This dangerous complication of pregnancy is common. A new treatment could help

this-dangerous-complication-of-pregnancy-is-common.-a-new-treatment-could-help

This dangerous complication of pregnancy is common. A new treatment could help

Filtering a protein from a pregnant person’s blood may help alleviate a dangerous pregnancy complication.

In a study of 16 women with early-onset preeclampsia, removing a particular protein from their blood slightly lowered blood pressure and prolonged certain pregnancies, researchers report April 27 in Natural medicine. If larger trials confirm the results, the technique could one day be a treatment for the sometimes fatal disease.

Preeclampsia affects 3 to 8 percent of people who give birth worldwide. “It spares no race or ethnicity, and while some populations are at increased risk, for the most part it really affects every woman in the world,” says Ravi Thadhani, a nephrologist at Cedars-Sinai Health System in Los Angeles.

The exact causes are not known, but evidence collected by Thadhani and colleagues indicates a protein called soluble Flt-1produced naturally by the placenta. Flt-1 helps control the growth of placental blood vessels and, at some point, slows placental growth so that the baby can grow.

In people with preeclampsia, Flt-1 levels can reach five times the usual level at this stage of pregnancy. Some cells lining the kidney blood vessels swell, leading to high blood pressure and protein in the urine, both hallmarks of preeclampsia. Liver damage and brain swelling may also occur. The growth of fetuses may slow and they may receive too little oxygen if the the placenta is not functioning properly.

Previously, Thadhani and his Cedars-Sinai colleague S. Ananth Karumanchi helped develop a test based on the ratio of Flt-1 to another protein called placental growth factor. The test, approved by the U.S. Food and Drug Administration, can predict whether women with symptoms of preeclampsia will develop a more severe form of the disease. It is often used in Europe but is not widely available in the United States or elsewhere. Both researchers have financial interests in companies carrying out the tests and developing treatments.

For the new study, Thadhani, Karumanchi and their colleagues designed a way to extract some of the excess Flt-1 from people’s blood. The team made an antibody that captures the protein, then added it to a filter.

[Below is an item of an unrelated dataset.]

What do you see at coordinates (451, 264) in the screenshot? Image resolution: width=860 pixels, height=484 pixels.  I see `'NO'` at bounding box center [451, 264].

A machine routes a patient’s blood through the filter and returns blood with lower Flt-1 levels. After testing the technique on baboons and a handful of healthy non-pregnant people, the team tested it on 16 women suffering from early-onset preeclampsia that threatened to lead to premature birth.

Each treatment reduced Flt-1 in the women’s blood by about 17 percent and slightly lowered blood pressure and protein in the urine. In some women, symptoms have stabilized enough that delivery — the only standard treatment for preeclampsia — is delayed, giving fetuses time to grow. One woman developed severe illness and gave birth within two days of admission. Overall, treated pregnancies continued for a median duration of 10 days, and one pregnancy lasted an additional 19 days.

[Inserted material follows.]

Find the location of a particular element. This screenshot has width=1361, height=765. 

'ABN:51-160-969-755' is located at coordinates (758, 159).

These extra days in the womb could help avoid some complications related to premature birth.

The babies were born at a median age of 31 weeks, still premature. But when pregnancies lasted longer, fetal growth continued. “If they are growing, that necessarily means they are healthy and getting the nutrition and oxygen they need,” says Thadhani.

Without a control group, researchers can’t say how much time the treatment added, although they estimate it may have doubled delivery time after hospitalization.

The study could mark an innovation in a field that hasn’t seen improvement in decades, says Thomas McElrath, a specialist in maternal-fetal medicine at Mass General Brigham in Boston and Harvard University.

The idea of ​​taking down the Flt-1 has been around for a while, but no one knew if it would be safe, McElrath says. Researchers wonder why Flt-1 increases, he says, and whether suppressing it might harm by disrupting some protective balance. However, “no harm was caused to either the mother or the fetus,” he said. “This piece is encouraging.”

There have been side effects including false labor, chest discomfort, headaches, and liver enzyme problems. It’s difficult to know whether these were caused by the treatment or by a worsening of the preeclampsia, says Mark Santillan, an obstetrician who studies preeclampsia at the University of Iowa’s Carver College of Medicine in Iowa City.

Due to the small size of the study, it cannot fully address safety concerns, Santillan says. Larger studies with control groups will be needed to measure the safety and effectiveness of the treatment. Such studies should also monitor long-term health outcomes for mothers and babies.